### Written problem
Return the lines of the listing below unchanged, from the line containing "You are a computer-use agent. Screen dimensions: 825x469" through the line containing "Action: coord(318,401)", both included.
-- Begin Dataset rows --
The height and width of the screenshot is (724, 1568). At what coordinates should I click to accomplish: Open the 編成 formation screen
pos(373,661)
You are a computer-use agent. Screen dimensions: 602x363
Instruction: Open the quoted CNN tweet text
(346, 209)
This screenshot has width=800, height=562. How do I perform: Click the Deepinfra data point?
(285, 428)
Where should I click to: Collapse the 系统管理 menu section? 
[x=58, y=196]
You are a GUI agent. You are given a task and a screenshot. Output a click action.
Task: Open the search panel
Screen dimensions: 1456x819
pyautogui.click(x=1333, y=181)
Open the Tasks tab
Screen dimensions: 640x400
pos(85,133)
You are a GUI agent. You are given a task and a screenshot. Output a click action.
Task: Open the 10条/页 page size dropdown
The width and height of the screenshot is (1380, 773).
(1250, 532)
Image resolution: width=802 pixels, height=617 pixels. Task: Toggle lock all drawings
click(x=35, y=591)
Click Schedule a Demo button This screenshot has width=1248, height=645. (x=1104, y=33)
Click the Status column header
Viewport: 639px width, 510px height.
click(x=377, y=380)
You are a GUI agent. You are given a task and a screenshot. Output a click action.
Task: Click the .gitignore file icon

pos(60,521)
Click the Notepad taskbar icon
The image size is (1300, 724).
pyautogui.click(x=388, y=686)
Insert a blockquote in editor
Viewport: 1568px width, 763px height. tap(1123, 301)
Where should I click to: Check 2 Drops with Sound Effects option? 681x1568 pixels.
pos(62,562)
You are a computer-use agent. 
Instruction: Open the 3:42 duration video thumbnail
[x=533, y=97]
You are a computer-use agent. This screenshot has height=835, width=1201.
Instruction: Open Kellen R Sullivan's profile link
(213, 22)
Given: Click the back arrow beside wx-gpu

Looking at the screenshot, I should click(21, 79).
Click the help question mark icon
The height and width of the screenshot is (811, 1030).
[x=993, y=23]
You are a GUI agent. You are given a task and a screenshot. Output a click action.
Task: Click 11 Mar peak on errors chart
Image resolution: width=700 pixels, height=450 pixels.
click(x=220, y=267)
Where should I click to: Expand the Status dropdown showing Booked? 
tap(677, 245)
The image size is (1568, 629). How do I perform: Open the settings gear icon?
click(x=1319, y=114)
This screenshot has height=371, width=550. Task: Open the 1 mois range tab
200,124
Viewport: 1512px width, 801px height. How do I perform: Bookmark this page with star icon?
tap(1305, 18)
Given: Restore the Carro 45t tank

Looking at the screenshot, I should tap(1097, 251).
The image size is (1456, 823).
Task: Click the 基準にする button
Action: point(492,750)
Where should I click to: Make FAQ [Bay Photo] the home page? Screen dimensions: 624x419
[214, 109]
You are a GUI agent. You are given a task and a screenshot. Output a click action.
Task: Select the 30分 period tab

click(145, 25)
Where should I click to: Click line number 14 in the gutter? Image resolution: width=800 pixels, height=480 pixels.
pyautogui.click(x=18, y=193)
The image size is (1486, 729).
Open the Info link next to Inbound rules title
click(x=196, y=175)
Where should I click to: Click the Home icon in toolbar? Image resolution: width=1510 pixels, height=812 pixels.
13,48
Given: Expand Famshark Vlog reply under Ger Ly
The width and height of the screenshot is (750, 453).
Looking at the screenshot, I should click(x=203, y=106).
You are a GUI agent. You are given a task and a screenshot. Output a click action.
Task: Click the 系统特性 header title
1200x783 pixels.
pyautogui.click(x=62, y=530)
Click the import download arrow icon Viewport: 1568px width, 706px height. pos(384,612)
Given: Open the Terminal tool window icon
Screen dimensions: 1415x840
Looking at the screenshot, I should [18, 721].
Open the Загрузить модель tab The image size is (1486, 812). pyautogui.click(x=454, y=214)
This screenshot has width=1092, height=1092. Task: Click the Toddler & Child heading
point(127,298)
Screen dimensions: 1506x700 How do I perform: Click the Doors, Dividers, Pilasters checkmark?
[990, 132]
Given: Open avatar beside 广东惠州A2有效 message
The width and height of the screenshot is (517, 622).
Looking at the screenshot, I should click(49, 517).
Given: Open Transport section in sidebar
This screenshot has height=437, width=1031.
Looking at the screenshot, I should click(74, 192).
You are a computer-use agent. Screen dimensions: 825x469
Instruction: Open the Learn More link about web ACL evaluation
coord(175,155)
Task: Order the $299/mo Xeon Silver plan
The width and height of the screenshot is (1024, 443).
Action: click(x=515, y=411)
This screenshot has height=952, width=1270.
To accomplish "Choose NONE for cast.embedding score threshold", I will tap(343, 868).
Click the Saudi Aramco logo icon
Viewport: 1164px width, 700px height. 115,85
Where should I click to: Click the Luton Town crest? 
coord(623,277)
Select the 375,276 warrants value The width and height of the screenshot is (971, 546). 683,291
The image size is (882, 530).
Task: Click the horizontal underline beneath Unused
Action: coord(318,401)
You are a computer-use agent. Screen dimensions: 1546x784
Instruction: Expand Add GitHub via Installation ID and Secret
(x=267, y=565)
-- End Dataset rows --
### Written answer
You are a computer-use agent. Screen dimensions: 825x469
Instruction: Open the Learn More link about web ACL evaluation
coord(175,155)
Task: Order the $299/mo Xeon Silver plan
The width and height of the screenshot is (1024, 443).
Action: click(x=515, y=411)
This screenshot has height=952, width=1270.
To accomplish "Choose NONE for cast.embedding score threshold", I will tap(343, 868).
Click the Saudi Aramco logo icon
Viewport: 1164px width, 700px height. 115,85
Where should I click to: Click the Luton Town crest? 
coord(623,277)
Select the 375,276 warrants value The width and height of the screenshot is (971, 546). 683,291
The image size is (882, 530).
Task: Click the horizontal underline beneath Unused
Action: coord(318,401)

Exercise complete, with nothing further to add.